Evening at 7:30, before the Orchard Central Mall on Orchard Road, people milled about on the sidewalks while above them birds came home to roost. They were returning to nine big and small trees before the mall, making noise as though they were filing in great hurry the day's report to one another, all at once. Their cries would rise to a single collective crescendo, and fall, and quickly rise again—on and on and on. Traffic moved with a matching sense of urgency on the famous street below, and on the sidewalks people wove in and out of pedestrian traffic, many in a great hurry, and a good number with no regard to time. I looked up to the branches because a white man was pointing them to his white companion, and I paused to gaze up too, at birds which drowned in the foliage soon as they flew into them. Seeing me, two young local women paused too, and then, like me, they stopped altogether and settled and watched. The number of returning birds was huge, yet the trees swallowed all of them into their foliage, revealing not one of the avians teeming in them. They couldn't conceal their sound, though, which in pitch and urgency was somehow unsettling, and in severe contrast with their sweet, hope-inducing, morning-cries.

That was on an evening during my ten-day visit to Singapore last fortnight, where I'd gone to attend the Air Show. It was a compact affair, with the exhibitors all in a single hall, and the hall facing the air-field with its display of airplanes. Compared with the Paris Air Show where I went last June, this one was tidier, the check in was every day quick, and it took less then twenty-minutes to get in a taxi in the evening, no matter how long the lines. Out at the air-field it was possible to see in comfort (yes, it was hot, but still) the combat planes showing off in the air, shooting straight up to meet the maker of man—the straight white smoke that they left behind the new Towers of Babel. Then, after a time, they reappeared, unscathed, in eerie free-falls. But my memory is of the C17, a portly airplane that seemed not to move at all, just hung about here and there in the air at all angles. The commentator spoke not of its use in war; he spoke of its role at the time of the inexplicable acts of God—how it rose to help man at the time of the Japanese tsunami, and then again and again during Indonesia's unceasing trials with nature. Huge, windowless except in front, a little more attractive than a toad, that is the C17 for me, and it is the aircraft that hangs in my mind even now, back home in Bangalore.
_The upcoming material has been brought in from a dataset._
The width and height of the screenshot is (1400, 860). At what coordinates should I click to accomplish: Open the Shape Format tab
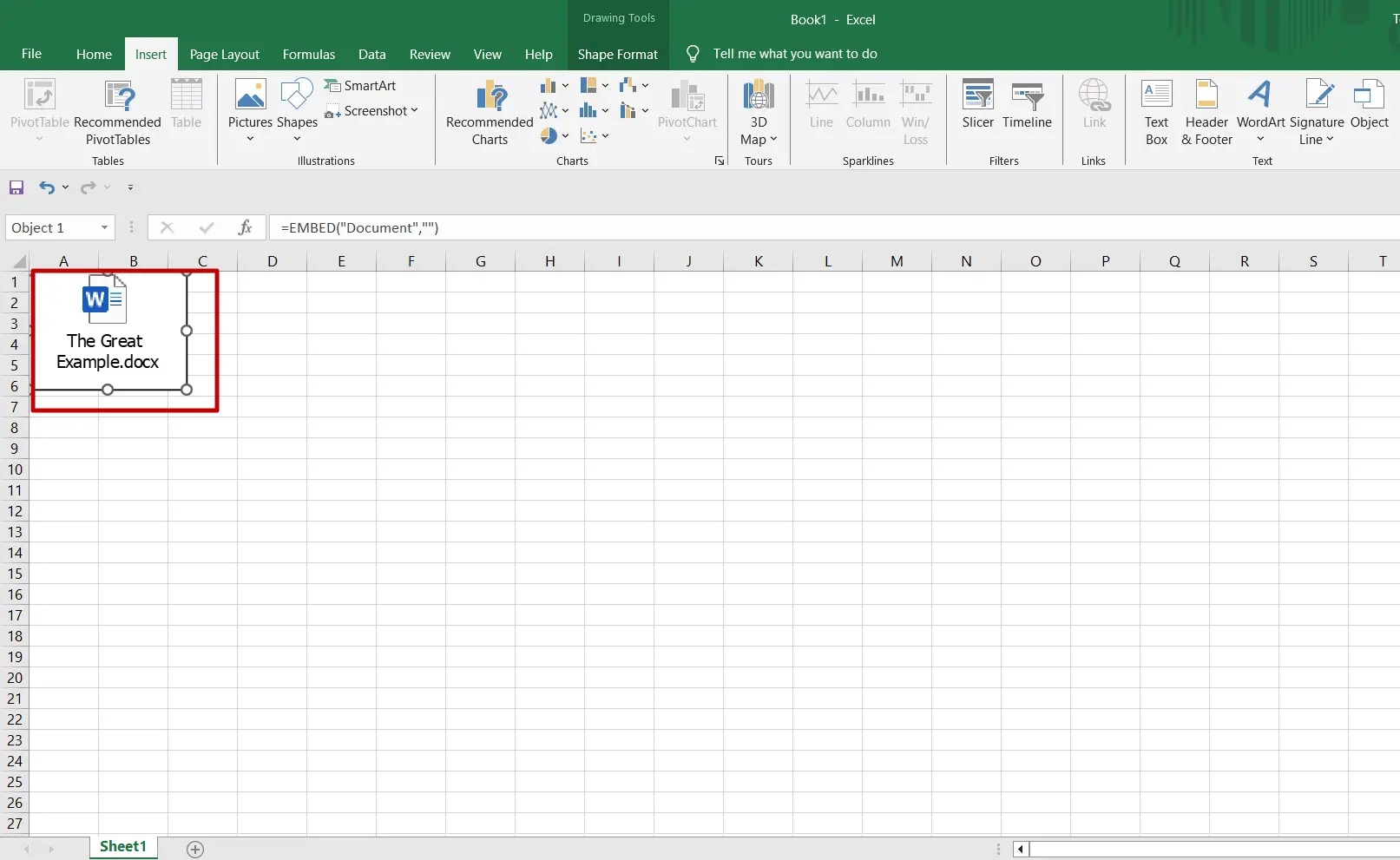click(617, 53)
It took only a day to get used enough to the clean city, so much that a crushed empty cigarette pack on a lawn, a squeezed can of coke left behind on a public staircase, a bag of takeaway-leftovers not removed to a rubbish bin, outraged me. In Singapore? Walking early morning by the Singapore River, I was surprised to see on two tables in an alfresco bar by the promenade, two glasses on each table with wine still in them. A bottle of white stood on one of the tables, with some wine still in it. And an ice-bucket, shining and empty. Ah, I told myself: This is a story of four customers at two tables who continued to drink after the staff had shut down the place and gone home. With that thought I walked on, peacefully. The civic bosses are a little disturbed though. On a spot on the South bank of the river, a green board lists the top five items of litter, empty cigarette packs one among them, and exhorts Singaporeans to keep their city clean and green.

I pray for Singaporeans to always obey. The world must have a Singapore, to serve as a standard for the world's other cities. But when I surfed now on the web to look up again the top five types of litter in Singapore, I found Singaporeans complaining that tourists and foreign workers are to blame for it.